Durant son mandat de 5 ans, le président Biot exécute fidèlement la mission définie dans le COP par la tutelle, si bien que le nouveau COP 2017-2021 le crédite d’être allé « au-delà de ses engagements ». Il est clair que la réforme de la gouvernance de l’X a bien débouché sur le virage de l’entreprenariat et l’amélioration des liens avec le monde professionnel voulus par la tutelle. Cependant, alors que le mandat de Jacques Biot touche à sa fin, la question du renouvellement se pose. S’il venait à effectuer un nouveau mandat, Jacques Biot serait atteint par la limite ne pourra effectuer qu’une moitié de mandat, car le poste de président est astreint par les règles de la fonction publique à une limite d’âge de 67 ans.
Comme prévu par le cadre législatif, un appel à candidatures a été publié au Journal Officiel, avec une date limite de dépôt au 31 mars. Ce que révèle l’article de Challenges, c’est que le ministère des Armées a décidé de mandater un cabinet de chasseurs de têtes, HRM, afin d’identifier des candidats pour prendre la succession de Jacques Biot. Ce recours à un cabinet privé, en plus de son caractère inhabituel, se fait selon les déclarations du président d’HRM, « sur la base d’un cahier des charges et selon des modalités qui restent à définir ». Récapitulons : le 22 février, le décret d’avis de vacance donne un mois à d’éventuels candidats pour se déclarer. En parallèle, la tutelle fait appel à un cabinet de recrutement privé tout en ne lui spécifiant aucun cahier des charges pour le futur président de l’École. Nous pensons que ce processus de recrutement opaque nuit au débat nécessaire sur l’orientation stratégique de l’X pour les années à venir.
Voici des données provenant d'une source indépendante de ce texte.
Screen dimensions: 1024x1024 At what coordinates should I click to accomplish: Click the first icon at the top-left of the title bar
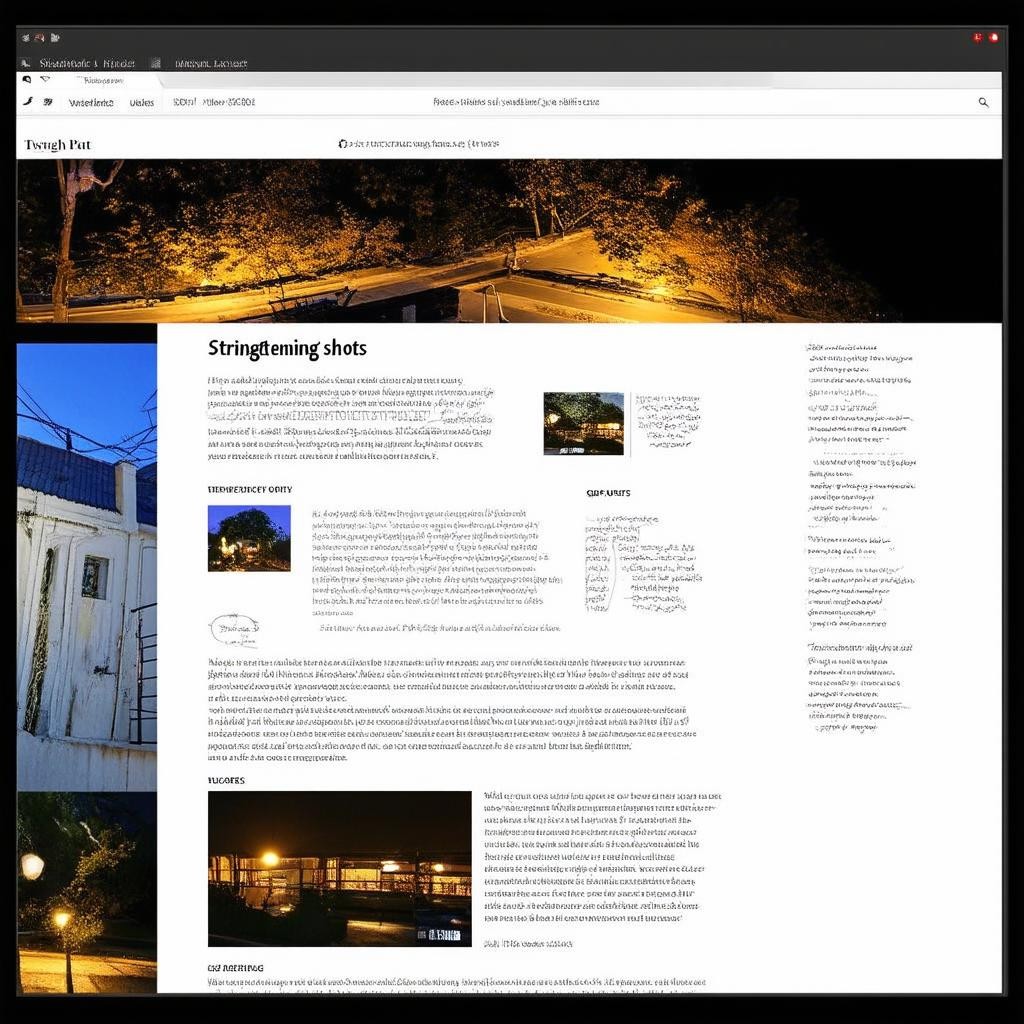(x=25, y=38)
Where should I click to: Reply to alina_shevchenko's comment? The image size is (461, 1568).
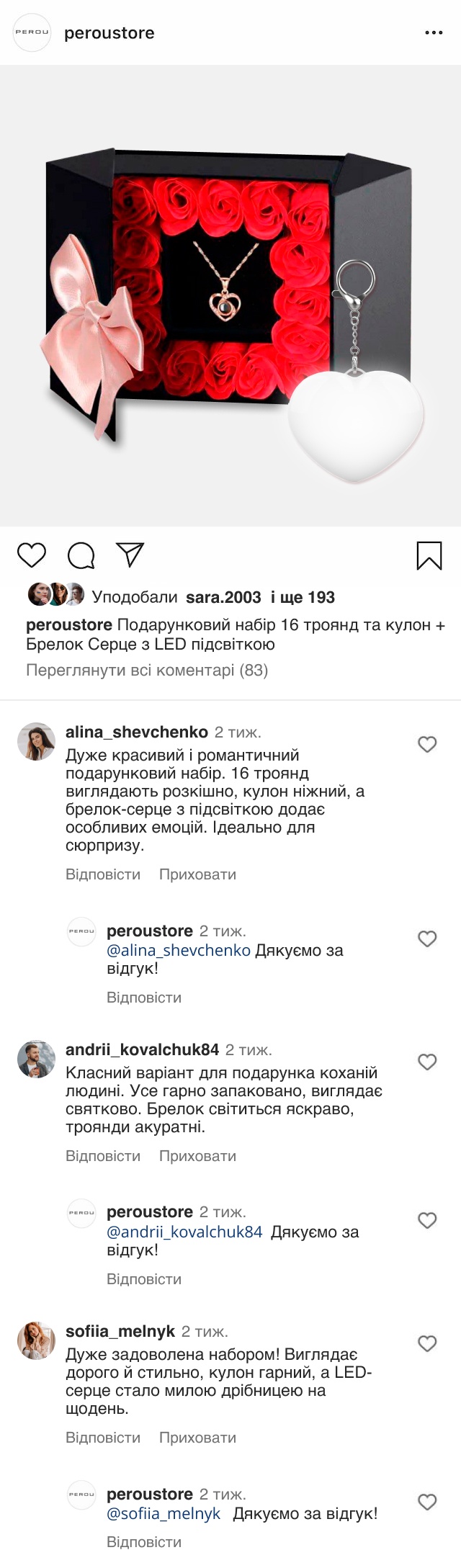pos(103,874)
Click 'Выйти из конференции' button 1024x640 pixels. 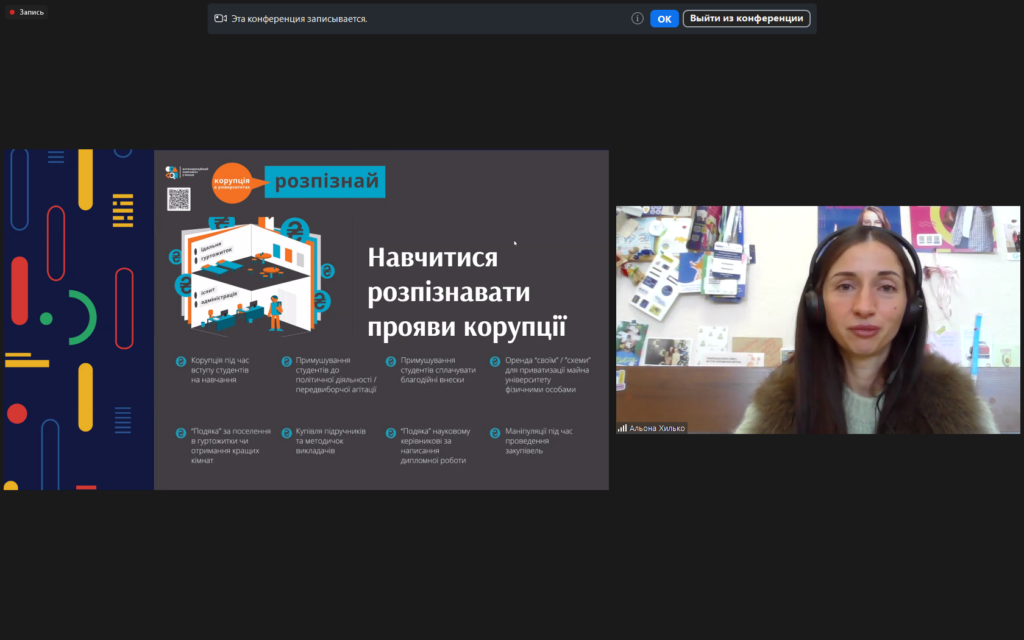pos(746,18)
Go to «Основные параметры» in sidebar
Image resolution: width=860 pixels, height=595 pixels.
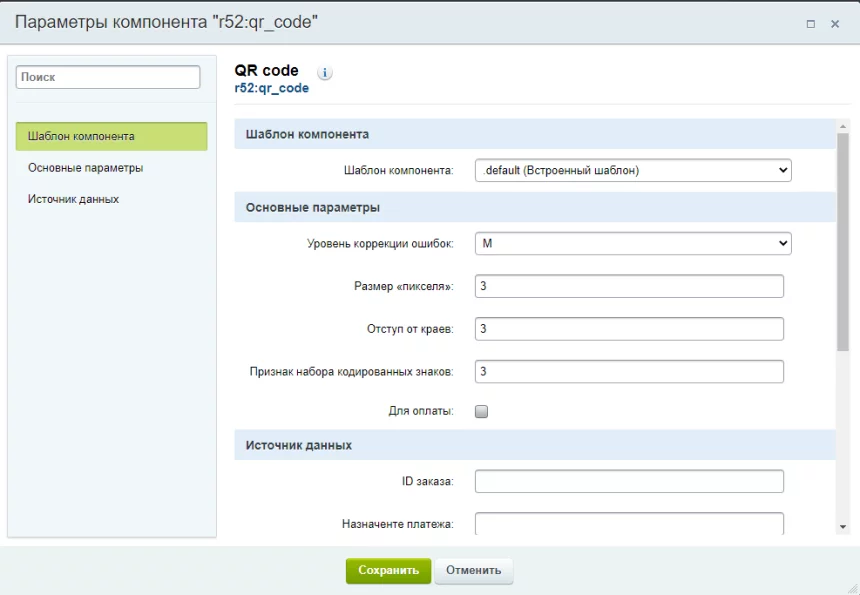(x=85, y=168)
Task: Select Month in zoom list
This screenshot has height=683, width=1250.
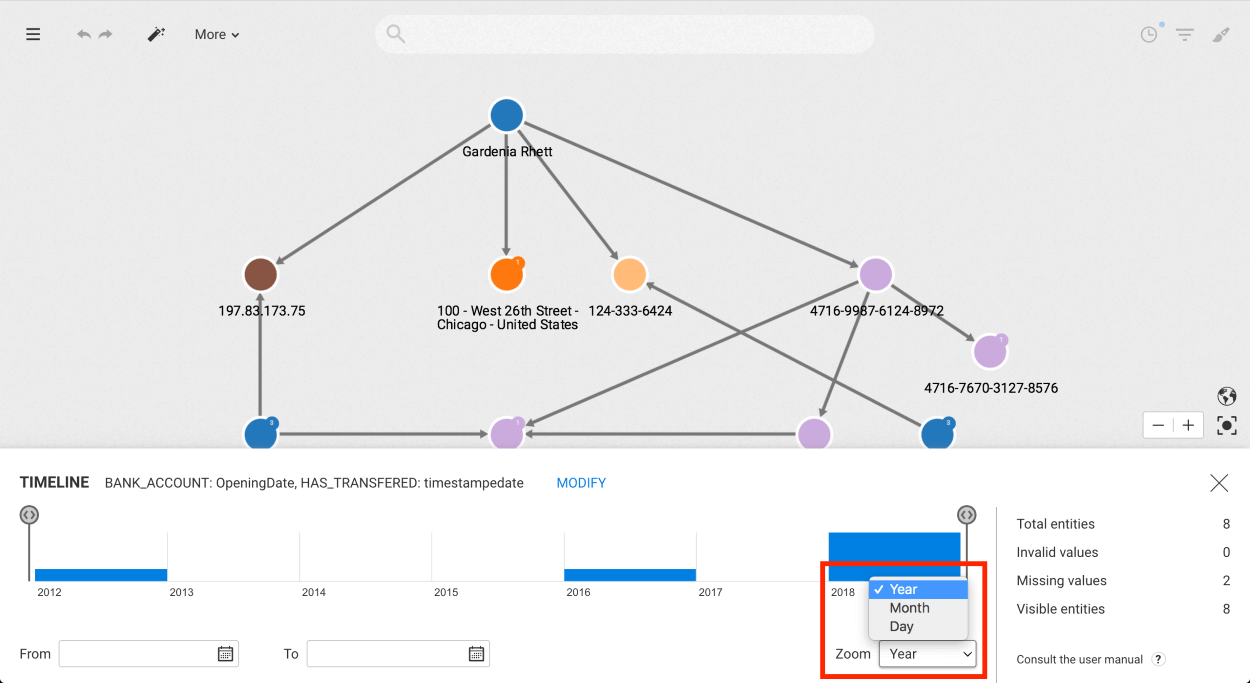Action: [x=909, y=608]
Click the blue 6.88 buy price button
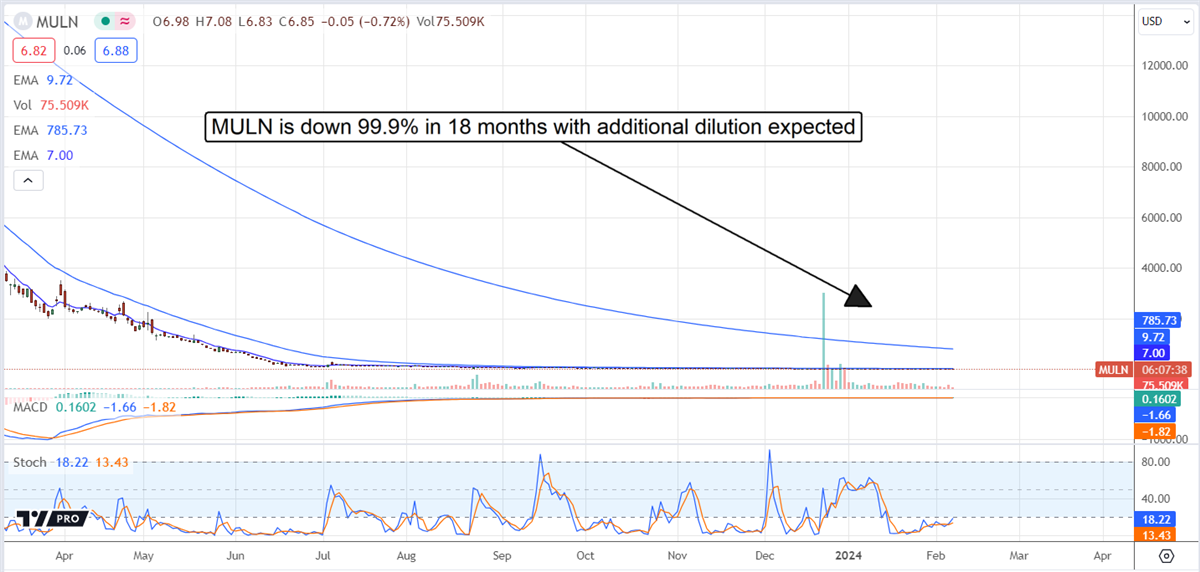Screen dimensions: 1200x572 pos(116,50)
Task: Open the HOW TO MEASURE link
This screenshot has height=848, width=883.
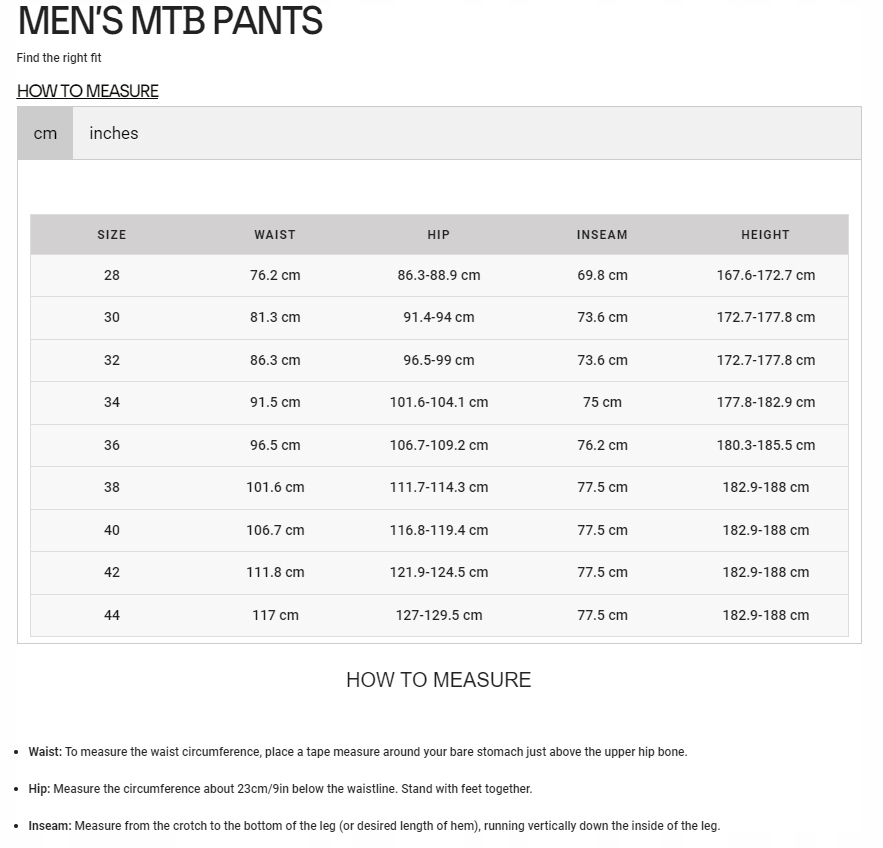Action: (x=88, y=91)
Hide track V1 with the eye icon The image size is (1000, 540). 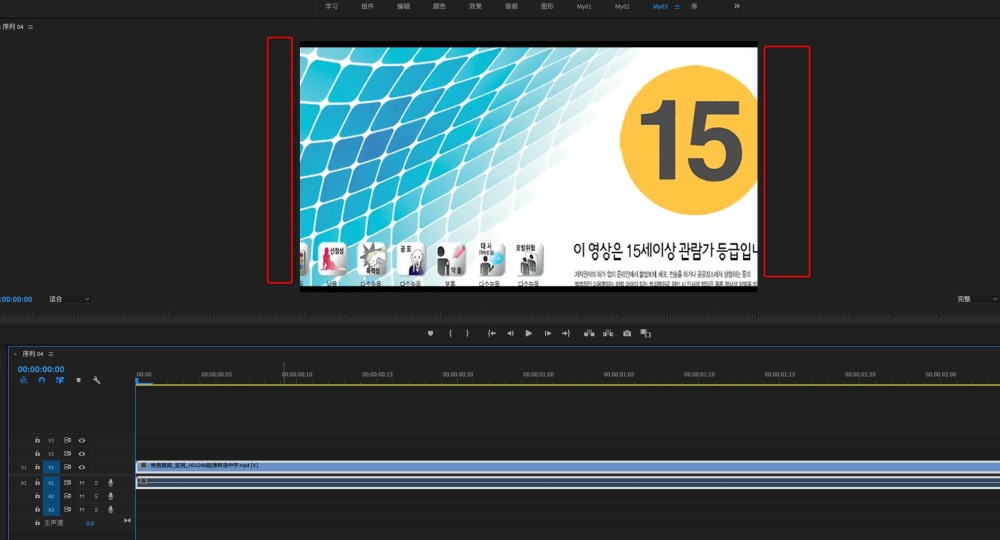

En effet, l’emploi d’un cabinet de chasseurs de tête signifie que la tutelle portera son choix sur le profil proposé par HRM. Ceci empêche de voir émerger plusieurs candidatures au profils différents et de voir s’affronter lors d’un débat public plusieurs visions pour l’avenir de l’École. Au lieu d’être l’occasion d’une discussion sur les objectifs et orientations imposées par le COP, une désignation directe par cabinet interposé ne fera que renforcer l’ambiguïté de l’École sur des sujets pourtant importants.
Par exemple, le COP 2012-2016 vantait l’intégration de l’X au sein de Paris-Saclay, nouvel établissement public regroupant grandes écoles et universités. Il en va de même dans le COP 2017-2021, publié exactement un an avant que l’École annonce sa sortie fracassante du dispositif, entérinée par Emmanuel Macron, en décembre 2017. Comment se positionnera le nouveau COP face à cela ? De plus, la toute dernière annonce de la création de NewUni, regroupement de grandes écoles sous tutelle du ministère des Armées, sera-t-elle critiquée ou louée par le prochain contrat ?
De même, en 2015, suite au rapport du député Cornu-Gentille qui pointait la lacune juridique concernant le remboursement de la pantoufle par les élèves français, celle-ci a été rétablie à partir de la promotion X2015, ce dont se félicite la tutelle dans le COP 2017-2021. Ceci signifie que les élèves n’intégrant pas les corps d’État à la sortie de l’École ou n’effectuant pas 10 années au service de l’État, auront à rembourser l’équivalent de 30 000 € pour leurs frais de scolarité. Comment concilier cette pantoufle avec la volonté affichée de l’École d’encourager l’entrepreneuriat et l’insertion professionnelle ? Ces questions essentielles seront déterminantes pour l’avenir de l’École.
Afin de susciter une véritable réflexion sur les sujets de stratégie de l’École, il est nécessaire que sa présidence soit remise en jeu d’une manière transparente, qui permet à des opinions contradictoires de s’exprimer, quitte à ce que le législateur tranche. Or, le mandat d’un cabinet de chasseurs de tête nous semble incompatible avec un tel processus, et même contraire à l’esprit de la loi qui appelle à des candidatures ouvertes. C’est pourquoi nous le réprouvons.